Ethan Shoemaker, Investment Partner and Head of Infrastructure Credit at OIC, said the company is thrilled to partner with Gevo on the acquisition.

“The Net-Zero North assets bring together operating carbon sequestration, a strong track record of profitability, near-term upside from their carbon intensity score, a strong operations team, and room to grow.”

Net-Zero North is one of a select few ethanol plants in the US, that Gevo is aware of, that is expected to maximise value from carbon abatement, including under Section 45Z.
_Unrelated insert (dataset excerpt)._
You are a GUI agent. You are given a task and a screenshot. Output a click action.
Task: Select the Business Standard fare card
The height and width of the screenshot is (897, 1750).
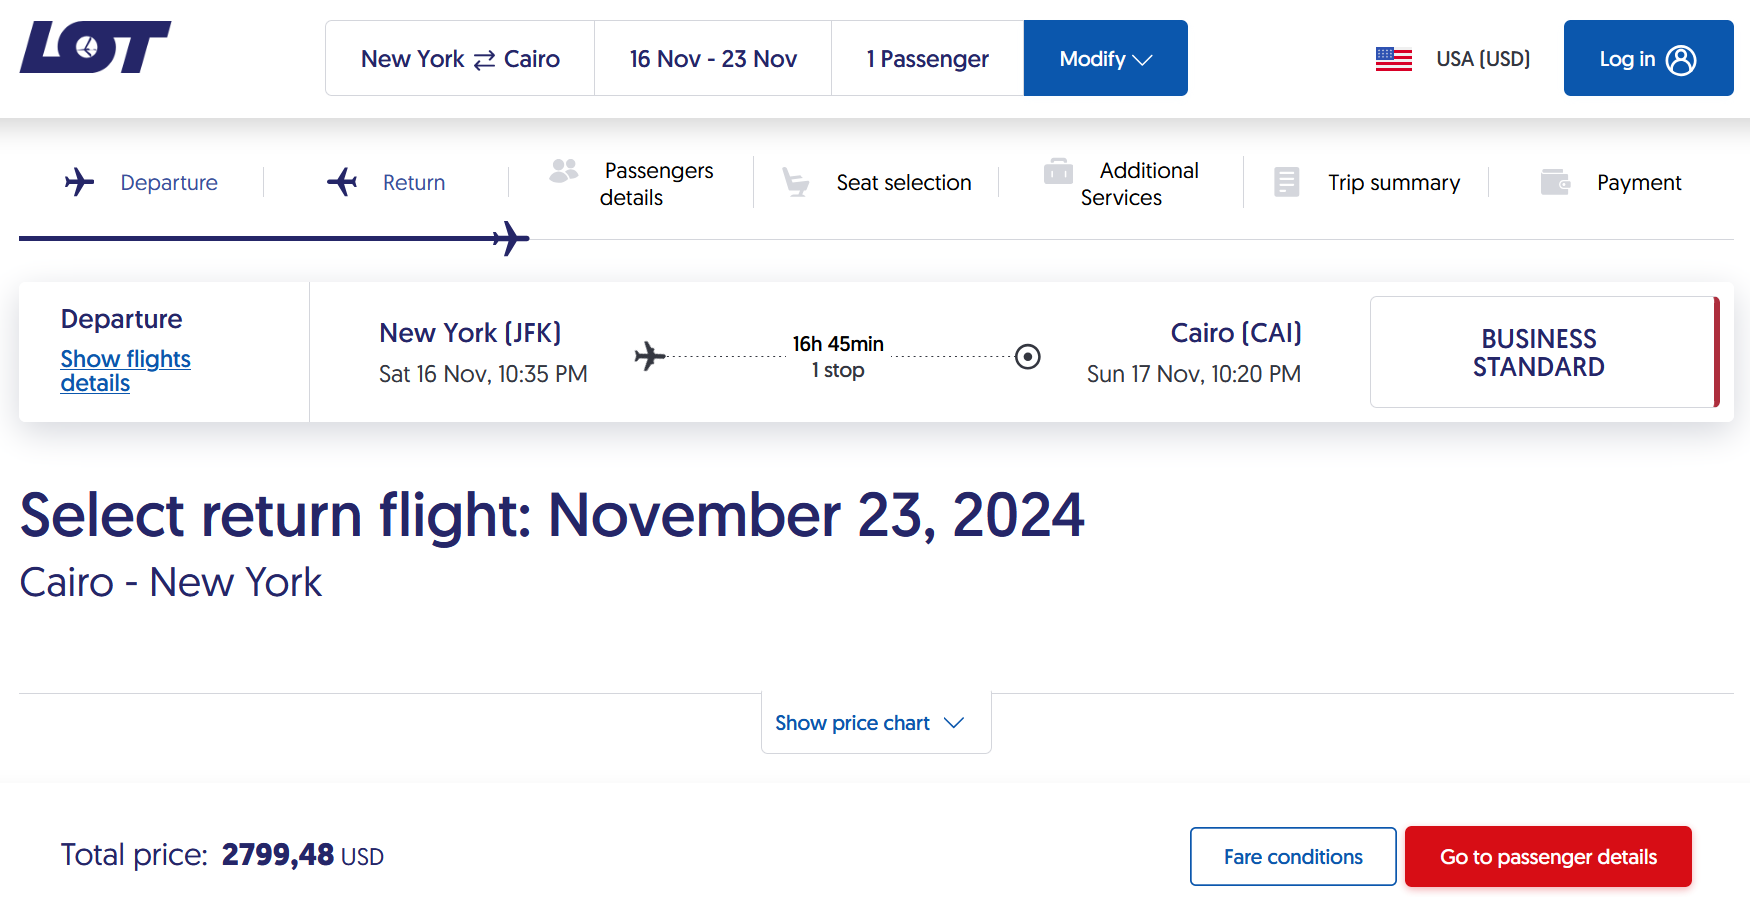pos(1544,352)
Chris Ryan, President and Chief Operating Officer of Gevo, said, “Net-Zero North, with its operating profile and CCS, is projected to achieve a carbon intensity (CI) score in the low 20s (not including improved agricultural results that farmers can achieve using regenerative agriculture practices) using the variation of the GREET model proposed in the Section 45Z rule.”

“We believe that is about 30 CI points lower than the best plants that are not connected to CCS. British Columbia previously scored the Net-Zero North plant at a CI of 19. This is a great starting point to expand Gevo’s business.”

45Z explained

Section 45Z provides a tax credit for transportation fuel production with lifecycle greenhouse gas emissions below certain levels. The credit is in effect as of 2025 and is for sustainable aviation fuel (SAF) and non-SAF transportation fuels.

The credit provides a per-gallon (or gallon-equivalent) tax credit for producers of clean transportation fuels based on the carbon intensity of production. It consolidates and replaces pre-Inflation Reduction Act (IRA) credits for biodiesel, renewable diesel, and alternative fuels, and an IRA credit for sustainable aviation fuel.

Like several other IRA credits, 45Z requires Treasury to establish rules for measuring carbon intensity of production, based on the Clean Air Act’s definition of “lifecycle greenhouse gas emissions.”

Under Section 45Z, transportation fuels must be suitable for use in highway vehicles or aircraft. Treasury and the IRS propose that this includes marine fuels like diesel and methanol if they meet these criteria.

Neat SAF blended into a fuel mixture with practical or commercial use would qualify for the credit. RNG would also be eligible if further compressed for transportation fuel use.